I am a Physicist, Researcher, Senior Artificial Intelligence/Machine Learning Research Engineer. Currently, I am working on my research projects (see Interests) and collaborating on Machine Learning related projects.

I did my undergraduate and masters degrees in Physics at the Budapest University of Technology and Economics. My undergraduate supervisor was Dénes Petz and my topic was related to Quantum Information Theory and Quantum Metrology.

During my masters in Theoretical Physics, I was working on low dimensional systems. I was briefly investigating critical slowing down in Random cluster models with Gábor Pete. Related to my Thesis I first worked on Luttinger liquids from a Condensed Matter Physics point of view (with Gergely Zaránd and Balázs Dóra), then on Integrable Quantum Field Theories with Zoltán Bajnok.

I gained valuable work experience and participated in various projects while being a consultant at Wolfram Research, researcher at Heloro s.r.o. energy company, module leader and mentor at Milestone Institute, and most recently AI/ML research engineer at Imagination Technologies. (See more details in Projects and Teaching.)

When I'm not doing work, research or teaching, I ride my waveboard, cook some vegetarian or pescatarian dish or appreciate nature while hiking, cycling or gardening. If I have a chance to go underwater, I do free- or scuba diving.

See my latest CV for a more detailed research/educational background and work experience.


Interests

Interpretation of Probability

Statistical Games

The investigation and exploration of Statistical Games has been motivated by another interest; Interpretation of Probability. Although the project can be viewed as the simplest nontrivial example of a general framework constructed for formalizing uncertainty, the results for guessing and betting games are interesting in their own right.

A manuscript has been uploaded to arXiv containing some concrete mathematical results. Hopefully, the introduced concepts and the investigated toy model will serve as a broad enough platform to support more useful and more general statistical tools mentioned in the section "Future work and extension".

See the manuscript on arXiv:2402.15892.

See the project's GitHub repository for further resources.

For more details see the Projects section.

Interpretation of Probability

Interpretation of Probability

"Probability is the very guide of life", however, there are many ways to interpret the concept, and its guidance.
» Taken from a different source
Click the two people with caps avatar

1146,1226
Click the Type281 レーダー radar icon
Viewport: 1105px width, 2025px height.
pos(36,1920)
The standard Bayesian interpretation suffers from the lack of justification for prior choices. There have been many attempts to find appropriate principles for Objective Bayesianism (Probability Theory by E. T. Jaynes, Bayesian Theory by José M. Bernardo, Adrian F. M. Smith), besides the construction of a Subjective Bayesian alternative pioneered by Savage and de Finetti.

Von Neumann's minimax theorem and the framework of game theory served another possible justification of inference methods. The 1950 book by Abraham Wald defines inference as an optimal strategy followed by "Experimenter" who plays a zero-sum game against "Nature". In this early work, only a quadratic loss function was analysed; however, independently, R. L. Kashyap investigated zero-sum games with relative entropy loss function in the 70's (see Kashyap1971, Kashyap1974).

Bayesian methods are becoming increasingly popular in Machine Learning and engineering applications due to sufficient computational power. However, the choice of prior is often not well justified, which can cause problems mainly in data-scarce situations. A loss function based approach can increase accuracy on small data sets. It would also improve the accuracy of prior dominated models, which are typically the ones having many parameters.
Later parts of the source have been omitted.